After Fabia recruited friends and made models out of people she met randomly (one of the women featured in this show was a bartender Fabia found in Asbury Park, who was initially shocked at the thought of anyone wanting her to pose), she arranged photo shoots in settings that particularly caught her eye, sometimes styling the women but often letting them wear whatever they felt most comfortable in. She then sorted through hundreds of photos, picking her favorites to use as inspiration for the next step, painting them. “After I go through photos, I then start messing with the light, messing with the image, moving things around, making things bigger, smaller,” says Fabia. There’s also the process of adding in the skulls, rainbows, glitter, and butterflies that are woven into the otherwise natural-looking paintings. “This show means so much to me because of the graphic element,” she notes, adding, “Which I love, because I got tagged as just being this photorealistic painter. It’s great—I love being a traditional painter—but I also love fantasy and abstract elements.”

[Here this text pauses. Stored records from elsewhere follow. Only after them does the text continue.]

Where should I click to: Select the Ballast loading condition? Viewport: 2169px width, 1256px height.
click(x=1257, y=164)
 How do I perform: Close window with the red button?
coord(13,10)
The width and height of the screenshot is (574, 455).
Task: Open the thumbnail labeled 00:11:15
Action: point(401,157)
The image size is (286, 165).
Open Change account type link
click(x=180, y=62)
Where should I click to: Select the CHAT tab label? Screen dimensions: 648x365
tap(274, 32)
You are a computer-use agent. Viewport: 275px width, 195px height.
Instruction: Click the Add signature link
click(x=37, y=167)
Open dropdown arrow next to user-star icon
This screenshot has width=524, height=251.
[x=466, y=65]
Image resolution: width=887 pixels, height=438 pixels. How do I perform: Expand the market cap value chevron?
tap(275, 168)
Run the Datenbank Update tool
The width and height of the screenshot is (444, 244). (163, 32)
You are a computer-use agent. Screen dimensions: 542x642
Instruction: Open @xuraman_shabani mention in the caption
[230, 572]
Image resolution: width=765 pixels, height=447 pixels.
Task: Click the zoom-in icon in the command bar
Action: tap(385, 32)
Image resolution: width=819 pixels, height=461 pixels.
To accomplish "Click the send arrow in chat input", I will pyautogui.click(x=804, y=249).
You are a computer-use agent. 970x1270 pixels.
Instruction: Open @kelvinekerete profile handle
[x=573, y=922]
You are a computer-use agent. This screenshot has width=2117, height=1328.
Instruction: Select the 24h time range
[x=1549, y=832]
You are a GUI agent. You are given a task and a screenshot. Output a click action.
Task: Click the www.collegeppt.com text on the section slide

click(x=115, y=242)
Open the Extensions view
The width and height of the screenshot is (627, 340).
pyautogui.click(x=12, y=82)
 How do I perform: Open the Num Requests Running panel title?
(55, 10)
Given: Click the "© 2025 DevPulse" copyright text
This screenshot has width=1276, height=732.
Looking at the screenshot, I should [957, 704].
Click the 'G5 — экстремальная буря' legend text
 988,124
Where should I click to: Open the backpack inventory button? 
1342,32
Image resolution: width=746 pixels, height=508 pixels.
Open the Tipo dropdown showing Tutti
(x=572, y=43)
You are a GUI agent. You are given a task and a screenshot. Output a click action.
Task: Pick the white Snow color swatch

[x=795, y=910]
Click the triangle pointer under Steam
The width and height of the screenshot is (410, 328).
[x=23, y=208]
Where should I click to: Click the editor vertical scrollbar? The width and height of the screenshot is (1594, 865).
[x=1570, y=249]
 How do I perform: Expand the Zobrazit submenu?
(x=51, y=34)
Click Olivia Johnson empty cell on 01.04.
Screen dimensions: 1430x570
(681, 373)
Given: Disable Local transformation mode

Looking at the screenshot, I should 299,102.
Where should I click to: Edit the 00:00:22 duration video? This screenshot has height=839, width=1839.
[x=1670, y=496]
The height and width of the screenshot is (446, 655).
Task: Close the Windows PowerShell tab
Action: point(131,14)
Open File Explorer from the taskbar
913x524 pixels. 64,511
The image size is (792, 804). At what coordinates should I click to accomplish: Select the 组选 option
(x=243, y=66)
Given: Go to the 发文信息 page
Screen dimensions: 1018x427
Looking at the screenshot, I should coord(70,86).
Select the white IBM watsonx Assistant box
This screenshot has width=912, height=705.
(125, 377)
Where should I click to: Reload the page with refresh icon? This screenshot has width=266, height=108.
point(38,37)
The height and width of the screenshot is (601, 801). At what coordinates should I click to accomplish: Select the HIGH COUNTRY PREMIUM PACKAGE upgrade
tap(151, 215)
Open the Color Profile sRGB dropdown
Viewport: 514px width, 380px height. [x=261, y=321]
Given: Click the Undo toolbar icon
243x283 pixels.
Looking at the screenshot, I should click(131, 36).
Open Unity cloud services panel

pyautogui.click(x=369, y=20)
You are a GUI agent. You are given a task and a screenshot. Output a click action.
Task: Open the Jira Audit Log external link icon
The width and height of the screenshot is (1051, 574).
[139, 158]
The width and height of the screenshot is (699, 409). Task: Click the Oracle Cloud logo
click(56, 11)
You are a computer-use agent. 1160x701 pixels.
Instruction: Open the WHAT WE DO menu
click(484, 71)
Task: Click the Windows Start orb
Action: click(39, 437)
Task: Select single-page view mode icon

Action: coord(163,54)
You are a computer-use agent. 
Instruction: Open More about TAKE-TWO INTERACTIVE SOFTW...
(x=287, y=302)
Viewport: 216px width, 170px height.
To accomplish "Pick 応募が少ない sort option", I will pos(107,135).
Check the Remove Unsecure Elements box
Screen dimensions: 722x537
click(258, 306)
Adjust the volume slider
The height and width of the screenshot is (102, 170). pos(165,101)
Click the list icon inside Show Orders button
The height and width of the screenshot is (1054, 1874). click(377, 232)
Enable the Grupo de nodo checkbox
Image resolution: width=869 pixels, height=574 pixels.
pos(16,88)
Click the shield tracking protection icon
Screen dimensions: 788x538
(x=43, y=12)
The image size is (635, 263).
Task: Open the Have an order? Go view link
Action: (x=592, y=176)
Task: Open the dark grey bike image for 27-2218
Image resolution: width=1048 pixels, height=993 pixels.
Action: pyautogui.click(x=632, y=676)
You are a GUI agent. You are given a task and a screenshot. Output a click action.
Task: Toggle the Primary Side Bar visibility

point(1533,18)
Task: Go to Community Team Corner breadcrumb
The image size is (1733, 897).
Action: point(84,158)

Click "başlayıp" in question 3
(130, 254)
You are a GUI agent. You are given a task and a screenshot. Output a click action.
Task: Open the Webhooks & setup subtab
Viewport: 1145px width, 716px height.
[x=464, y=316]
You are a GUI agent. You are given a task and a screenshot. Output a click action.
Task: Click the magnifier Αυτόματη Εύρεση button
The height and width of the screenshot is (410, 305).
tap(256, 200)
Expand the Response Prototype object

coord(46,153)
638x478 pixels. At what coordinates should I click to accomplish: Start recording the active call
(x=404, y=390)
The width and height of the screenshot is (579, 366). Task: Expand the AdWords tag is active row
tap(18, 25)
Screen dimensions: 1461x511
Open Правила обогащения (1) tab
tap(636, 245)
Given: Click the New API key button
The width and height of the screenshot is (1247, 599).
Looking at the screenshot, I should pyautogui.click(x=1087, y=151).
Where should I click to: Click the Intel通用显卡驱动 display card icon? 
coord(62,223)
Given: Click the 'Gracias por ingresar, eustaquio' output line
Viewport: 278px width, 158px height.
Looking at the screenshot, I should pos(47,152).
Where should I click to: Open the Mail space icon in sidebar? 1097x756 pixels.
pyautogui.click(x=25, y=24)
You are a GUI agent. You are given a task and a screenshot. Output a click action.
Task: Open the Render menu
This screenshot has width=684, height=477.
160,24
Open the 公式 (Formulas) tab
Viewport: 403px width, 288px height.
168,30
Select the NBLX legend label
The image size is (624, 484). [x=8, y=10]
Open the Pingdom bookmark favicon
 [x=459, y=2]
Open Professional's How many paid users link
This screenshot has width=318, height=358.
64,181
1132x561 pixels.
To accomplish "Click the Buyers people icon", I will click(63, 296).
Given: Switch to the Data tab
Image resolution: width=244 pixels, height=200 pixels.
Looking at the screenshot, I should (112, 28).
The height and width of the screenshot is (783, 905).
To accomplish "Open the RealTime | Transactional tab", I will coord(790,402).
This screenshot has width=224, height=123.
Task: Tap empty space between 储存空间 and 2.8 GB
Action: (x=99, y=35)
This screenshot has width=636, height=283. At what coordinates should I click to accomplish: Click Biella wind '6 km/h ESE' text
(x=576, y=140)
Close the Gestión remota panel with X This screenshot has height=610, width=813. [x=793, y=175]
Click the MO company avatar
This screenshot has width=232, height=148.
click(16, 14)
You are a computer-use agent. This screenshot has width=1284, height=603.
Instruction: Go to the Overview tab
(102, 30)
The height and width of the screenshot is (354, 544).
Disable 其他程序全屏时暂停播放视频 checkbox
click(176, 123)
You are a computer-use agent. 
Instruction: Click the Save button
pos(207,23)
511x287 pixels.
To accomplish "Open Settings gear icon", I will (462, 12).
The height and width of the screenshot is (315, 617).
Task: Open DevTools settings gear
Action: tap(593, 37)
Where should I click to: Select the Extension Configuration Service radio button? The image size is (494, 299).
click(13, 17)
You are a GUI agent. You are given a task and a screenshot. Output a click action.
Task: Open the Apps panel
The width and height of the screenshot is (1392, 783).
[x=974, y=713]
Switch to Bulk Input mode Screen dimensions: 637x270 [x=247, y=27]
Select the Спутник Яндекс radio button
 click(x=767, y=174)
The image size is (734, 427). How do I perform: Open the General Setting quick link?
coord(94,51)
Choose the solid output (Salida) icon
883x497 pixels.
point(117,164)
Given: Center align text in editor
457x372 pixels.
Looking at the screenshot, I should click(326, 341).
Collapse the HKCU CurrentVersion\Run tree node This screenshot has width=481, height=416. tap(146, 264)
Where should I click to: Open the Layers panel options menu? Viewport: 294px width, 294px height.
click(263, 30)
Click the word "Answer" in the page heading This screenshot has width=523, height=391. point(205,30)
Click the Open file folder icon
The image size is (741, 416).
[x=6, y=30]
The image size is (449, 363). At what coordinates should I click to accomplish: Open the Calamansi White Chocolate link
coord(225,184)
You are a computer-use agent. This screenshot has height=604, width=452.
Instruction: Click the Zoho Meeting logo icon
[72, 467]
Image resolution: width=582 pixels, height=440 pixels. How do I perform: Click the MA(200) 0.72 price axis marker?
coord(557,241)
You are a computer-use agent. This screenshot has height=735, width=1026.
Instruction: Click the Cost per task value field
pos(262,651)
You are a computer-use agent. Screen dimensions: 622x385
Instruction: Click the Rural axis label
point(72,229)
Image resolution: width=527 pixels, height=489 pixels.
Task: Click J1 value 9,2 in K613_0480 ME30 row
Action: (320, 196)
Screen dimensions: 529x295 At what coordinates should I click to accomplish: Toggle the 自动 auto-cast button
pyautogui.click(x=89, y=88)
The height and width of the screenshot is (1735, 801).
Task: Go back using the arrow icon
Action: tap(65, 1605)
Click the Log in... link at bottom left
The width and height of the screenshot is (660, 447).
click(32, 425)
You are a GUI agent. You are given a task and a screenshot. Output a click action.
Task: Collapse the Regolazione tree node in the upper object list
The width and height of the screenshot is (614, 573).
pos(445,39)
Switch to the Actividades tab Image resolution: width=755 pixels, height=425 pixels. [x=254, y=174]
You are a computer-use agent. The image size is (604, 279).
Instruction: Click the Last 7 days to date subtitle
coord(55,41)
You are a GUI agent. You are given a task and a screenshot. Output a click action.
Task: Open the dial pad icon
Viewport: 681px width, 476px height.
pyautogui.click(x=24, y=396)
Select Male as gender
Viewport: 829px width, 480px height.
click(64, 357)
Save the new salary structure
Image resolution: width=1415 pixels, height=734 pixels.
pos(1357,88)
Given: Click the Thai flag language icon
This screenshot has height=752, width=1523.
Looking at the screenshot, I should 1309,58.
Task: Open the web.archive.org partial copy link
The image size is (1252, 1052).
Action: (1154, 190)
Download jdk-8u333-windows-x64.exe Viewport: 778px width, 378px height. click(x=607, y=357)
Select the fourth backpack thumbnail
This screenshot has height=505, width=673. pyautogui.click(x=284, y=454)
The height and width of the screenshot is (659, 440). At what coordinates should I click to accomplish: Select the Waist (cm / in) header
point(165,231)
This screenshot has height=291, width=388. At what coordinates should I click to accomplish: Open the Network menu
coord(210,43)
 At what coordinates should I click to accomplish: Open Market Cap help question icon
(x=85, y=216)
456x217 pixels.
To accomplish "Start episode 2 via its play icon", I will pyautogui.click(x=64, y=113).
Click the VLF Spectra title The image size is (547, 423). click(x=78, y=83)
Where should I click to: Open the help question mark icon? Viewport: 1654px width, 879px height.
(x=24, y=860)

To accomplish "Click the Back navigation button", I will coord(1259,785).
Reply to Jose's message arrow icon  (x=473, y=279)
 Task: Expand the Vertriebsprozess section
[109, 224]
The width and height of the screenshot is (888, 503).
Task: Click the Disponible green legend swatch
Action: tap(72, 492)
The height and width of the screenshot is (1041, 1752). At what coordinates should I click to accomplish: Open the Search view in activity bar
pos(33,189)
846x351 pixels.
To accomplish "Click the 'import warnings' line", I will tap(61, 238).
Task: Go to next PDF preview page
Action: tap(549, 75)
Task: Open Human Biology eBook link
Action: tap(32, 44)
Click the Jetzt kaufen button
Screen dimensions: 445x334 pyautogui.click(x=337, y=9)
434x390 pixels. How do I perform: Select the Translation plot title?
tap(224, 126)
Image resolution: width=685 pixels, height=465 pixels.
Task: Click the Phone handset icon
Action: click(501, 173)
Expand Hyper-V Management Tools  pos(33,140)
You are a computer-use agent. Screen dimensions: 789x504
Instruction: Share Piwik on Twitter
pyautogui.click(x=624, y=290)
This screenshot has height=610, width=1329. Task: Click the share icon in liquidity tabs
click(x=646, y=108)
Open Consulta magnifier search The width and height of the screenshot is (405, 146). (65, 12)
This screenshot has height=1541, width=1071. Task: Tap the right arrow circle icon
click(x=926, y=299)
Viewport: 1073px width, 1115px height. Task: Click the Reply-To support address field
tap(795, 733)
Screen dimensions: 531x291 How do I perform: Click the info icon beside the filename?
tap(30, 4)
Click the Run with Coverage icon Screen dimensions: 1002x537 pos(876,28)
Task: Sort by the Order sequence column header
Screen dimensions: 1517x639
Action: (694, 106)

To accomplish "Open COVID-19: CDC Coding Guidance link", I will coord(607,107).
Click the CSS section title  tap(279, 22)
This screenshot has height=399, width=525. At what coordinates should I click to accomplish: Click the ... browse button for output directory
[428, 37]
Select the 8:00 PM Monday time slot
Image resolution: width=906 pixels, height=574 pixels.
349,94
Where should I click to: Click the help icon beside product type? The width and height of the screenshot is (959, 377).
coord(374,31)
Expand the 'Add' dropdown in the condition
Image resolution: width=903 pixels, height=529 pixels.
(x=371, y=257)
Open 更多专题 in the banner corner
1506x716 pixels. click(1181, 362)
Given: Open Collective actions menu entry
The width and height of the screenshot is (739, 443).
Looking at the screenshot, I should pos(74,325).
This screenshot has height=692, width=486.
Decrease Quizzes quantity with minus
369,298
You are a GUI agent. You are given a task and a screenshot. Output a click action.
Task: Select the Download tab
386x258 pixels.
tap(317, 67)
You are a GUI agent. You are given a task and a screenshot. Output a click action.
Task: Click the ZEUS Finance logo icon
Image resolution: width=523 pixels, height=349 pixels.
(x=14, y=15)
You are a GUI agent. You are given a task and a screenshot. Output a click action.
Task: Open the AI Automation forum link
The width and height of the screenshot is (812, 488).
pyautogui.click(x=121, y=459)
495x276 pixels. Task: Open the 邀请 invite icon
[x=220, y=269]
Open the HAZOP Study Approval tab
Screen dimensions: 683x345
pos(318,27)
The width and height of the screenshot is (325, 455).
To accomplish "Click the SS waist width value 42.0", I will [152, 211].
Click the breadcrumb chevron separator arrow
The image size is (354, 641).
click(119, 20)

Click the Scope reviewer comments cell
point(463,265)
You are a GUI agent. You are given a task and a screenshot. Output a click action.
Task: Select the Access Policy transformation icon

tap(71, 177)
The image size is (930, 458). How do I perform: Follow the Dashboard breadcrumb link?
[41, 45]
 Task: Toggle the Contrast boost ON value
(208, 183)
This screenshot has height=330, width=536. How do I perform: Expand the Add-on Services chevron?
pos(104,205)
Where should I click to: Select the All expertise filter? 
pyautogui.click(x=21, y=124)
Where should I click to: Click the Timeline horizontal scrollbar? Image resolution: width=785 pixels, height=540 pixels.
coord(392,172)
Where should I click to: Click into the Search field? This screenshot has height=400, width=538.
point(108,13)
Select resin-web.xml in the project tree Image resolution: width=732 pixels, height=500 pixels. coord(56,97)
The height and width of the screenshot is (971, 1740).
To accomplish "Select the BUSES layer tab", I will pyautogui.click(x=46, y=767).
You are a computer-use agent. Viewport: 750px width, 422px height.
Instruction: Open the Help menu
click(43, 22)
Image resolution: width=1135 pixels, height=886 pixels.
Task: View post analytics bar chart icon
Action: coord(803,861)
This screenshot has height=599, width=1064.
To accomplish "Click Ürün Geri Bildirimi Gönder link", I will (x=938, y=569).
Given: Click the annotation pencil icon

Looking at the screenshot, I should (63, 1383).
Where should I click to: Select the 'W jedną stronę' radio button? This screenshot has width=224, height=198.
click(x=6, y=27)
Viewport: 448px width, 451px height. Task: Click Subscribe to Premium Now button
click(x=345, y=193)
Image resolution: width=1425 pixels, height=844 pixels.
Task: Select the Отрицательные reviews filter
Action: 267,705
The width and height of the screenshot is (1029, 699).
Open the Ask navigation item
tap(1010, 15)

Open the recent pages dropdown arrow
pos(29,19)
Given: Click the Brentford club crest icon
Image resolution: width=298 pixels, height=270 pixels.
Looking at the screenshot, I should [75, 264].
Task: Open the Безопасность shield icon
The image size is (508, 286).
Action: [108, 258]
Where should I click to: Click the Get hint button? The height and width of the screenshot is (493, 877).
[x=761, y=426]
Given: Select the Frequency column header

While it might be a strange juxtaposition, Fabia sees it as a way of truly showing that her models are complex people. “They love spikes and skulls and sparkles, but they’re still hardcore people. Even if the paintings don’t look punk rock, it’s that freedom.” It’s something that she certainly relates to; when she was younger, Fabia was a “little punk rocker,” and she wanted to capture what she sees as the strength of the subculture. It was a lesson she was reminded of during her visit to New York: “There’s a piece I wanted to shoot underwater, and where we went [to shoot it] was all scuba divers wearing full gear and oxygen tanks and flippers, and I had these girls naked with just fabric around them. They were such troupers, they just jumped in,” she remembers. “And that’s the point—this hardcore attitude that I wanted to show through the paintings. The whole show is just about the attitude.”